**WORK REQUIRED**
Please give back the stretch of the records from the line containing "Where should I click to: Open Cash" through the line containing "will [x=53, y=105].", copied line for line without any changes.

**Location data for words and elements**
┌──
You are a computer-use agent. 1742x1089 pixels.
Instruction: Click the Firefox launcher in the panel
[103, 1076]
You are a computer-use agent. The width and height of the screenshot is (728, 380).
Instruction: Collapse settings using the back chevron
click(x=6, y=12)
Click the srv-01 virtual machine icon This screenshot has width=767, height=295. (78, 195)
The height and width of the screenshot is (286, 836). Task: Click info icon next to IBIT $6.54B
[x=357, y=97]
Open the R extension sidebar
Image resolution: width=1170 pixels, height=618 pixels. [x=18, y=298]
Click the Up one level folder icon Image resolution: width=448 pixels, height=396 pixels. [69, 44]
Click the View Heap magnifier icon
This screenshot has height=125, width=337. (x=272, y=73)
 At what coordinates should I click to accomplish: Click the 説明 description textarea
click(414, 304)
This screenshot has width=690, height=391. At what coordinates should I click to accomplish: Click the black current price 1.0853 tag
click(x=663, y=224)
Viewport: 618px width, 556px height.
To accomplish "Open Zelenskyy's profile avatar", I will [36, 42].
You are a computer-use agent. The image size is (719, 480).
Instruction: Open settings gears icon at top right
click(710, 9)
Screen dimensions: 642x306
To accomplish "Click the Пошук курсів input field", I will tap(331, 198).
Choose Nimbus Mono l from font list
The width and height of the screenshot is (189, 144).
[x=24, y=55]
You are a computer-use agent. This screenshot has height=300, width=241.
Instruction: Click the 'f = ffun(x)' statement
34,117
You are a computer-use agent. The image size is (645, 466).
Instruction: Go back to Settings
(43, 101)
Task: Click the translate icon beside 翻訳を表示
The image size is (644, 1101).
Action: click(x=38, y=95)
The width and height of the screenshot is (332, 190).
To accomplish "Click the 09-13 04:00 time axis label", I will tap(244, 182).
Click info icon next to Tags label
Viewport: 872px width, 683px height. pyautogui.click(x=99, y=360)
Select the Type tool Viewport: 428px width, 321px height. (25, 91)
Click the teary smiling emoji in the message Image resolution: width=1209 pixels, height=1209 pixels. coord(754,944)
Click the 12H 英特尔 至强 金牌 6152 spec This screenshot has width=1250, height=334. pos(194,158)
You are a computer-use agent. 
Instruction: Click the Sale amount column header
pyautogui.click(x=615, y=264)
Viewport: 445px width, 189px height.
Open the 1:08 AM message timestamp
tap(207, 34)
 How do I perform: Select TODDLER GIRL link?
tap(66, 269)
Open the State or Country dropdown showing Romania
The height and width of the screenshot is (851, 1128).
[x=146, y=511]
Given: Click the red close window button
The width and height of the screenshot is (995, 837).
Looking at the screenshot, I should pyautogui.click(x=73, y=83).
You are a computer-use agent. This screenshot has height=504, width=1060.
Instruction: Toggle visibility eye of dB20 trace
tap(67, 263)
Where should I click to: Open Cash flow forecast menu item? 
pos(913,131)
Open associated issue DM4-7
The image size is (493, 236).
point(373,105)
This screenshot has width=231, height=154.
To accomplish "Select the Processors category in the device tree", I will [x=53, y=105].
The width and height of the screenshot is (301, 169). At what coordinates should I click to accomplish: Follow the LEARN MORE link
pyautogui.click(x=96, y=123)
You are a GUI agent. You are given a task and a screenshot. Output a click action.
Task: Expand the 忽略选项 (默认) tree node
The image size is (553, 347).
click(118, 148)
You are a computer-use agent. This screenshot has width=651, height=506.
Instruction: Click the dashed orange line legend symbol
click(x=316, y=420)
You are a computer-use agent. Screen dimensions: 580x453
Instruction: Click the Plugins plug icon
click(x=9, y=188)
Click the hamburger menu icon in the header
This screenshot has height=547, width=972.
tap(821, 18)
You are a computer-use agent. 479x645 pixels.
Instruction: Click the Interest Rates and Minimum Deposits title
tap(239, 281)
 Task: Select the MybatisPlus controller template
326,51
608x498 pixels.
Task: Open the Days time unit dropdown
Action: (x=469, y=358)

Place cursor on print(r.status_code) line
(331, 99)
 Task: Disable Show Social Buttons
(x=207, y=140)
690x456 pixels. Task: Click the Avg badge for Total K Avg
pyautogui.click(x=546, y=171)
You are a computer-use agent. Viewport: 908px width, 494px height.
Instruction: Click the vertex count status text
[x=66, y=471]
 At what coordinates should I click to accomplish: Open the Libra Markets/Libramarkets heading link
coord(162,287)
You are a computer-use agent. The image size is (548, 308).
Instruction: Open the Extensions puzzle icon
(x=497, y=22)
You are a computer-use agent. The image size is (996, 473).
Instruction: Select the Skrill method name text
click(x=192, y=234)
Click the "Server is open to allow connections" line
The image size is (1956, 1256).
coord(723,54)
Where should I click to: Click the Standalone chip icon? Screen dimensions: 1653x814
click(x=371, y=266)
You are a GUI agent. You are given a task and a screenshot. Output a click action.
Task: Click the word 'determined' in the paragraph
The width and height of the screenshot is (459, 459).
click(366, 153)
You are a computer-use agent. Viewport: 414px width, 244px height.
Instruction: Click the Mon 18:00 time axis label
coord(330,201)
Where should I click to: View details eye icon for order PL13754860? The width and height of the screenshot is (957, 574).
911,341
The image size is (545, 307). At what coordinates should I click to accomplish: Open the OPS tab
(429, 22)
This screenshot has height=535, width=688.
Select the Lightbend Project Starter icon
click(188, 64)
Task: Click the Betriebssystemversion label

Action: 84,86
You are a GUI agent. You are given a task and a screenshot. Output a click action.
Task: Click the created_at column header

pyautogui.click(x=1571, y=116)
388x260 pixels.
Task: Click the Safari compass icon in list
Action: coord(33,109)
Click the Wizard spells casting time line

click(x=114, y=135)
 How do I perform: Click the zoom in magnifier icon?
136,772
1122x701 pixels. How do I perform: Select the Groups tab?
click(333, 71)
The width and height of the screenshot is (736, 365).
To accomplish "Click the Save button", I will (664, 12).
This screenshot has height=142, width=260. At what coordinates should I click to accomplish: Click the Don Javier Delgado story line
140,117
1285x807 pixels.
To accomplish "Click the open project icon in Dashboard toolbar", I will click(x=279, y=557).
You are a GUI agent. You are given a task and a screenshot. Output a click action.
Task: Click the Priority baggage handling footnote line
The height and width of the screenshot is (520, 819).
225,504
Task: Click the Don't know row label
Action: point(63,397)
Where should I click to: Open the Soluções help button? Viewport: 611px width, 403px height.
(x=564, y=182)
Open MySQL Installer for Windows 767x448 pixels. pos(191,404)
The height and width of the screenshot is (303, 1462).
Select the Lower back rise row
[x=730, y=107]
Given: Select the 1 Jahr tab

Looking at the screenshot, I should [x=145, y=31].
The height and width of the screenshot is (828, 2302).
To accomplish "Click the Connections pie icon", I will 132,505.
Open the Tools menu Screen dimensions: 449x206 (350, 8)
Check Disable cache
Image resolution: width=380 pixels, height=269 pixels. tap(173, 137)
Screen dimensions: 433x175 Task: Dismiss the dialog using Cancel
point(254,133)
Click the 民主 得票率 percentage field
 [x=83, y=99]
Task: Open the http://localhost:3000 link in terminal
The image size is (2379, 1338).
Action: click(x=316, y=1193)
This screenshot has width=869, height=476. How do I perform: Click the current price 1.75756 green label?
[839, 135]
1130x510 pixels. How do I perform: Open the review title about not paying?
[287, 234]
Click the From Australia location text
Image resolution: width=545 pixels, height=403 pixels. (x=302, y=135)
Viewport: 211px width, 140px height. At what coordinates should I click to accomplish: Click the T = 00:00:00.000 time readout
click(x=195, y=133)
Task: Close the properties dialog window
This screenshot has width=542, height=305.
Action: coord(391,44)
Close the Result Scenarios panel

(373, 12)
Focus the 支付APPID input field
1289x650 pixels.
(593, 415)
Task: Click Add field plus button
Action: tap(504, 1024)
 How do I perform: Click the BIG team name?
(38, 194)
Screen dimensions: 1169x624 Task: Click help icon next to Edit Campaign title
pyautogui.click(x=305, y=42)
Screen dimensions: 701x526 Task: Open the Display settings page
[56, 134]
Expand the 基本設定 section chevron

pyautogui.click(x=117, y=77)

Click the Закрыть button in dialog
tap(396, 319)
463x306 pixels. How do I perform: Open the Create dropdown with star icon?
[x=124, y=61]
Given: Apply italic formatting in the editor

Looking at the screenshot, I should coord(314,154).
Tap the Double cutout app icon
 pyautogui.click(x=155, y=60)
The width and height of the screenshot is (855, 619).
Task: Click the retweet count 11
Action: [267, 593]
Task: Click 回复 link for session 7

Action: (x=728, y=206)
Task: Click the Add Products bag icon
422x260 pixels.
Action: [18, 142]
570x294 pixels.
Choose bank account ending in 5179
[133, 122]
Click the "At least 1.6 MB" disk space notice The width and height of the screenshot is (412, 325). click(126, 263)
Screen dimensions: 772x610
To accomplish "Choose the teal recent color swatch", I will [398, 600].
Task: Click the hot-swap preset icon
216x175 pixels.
└──
**ANSWER FOR THE TASK**
Where should I click to: Open Cash flow forecast menu item? 
pos(913,131)
Open associated issue DM4-7
The image size is (493, 236).
point(373,105)
This screenshot has width=231, height=154.
To accomplish "Select the Processors category in the device tree", I will [x=53, y=105].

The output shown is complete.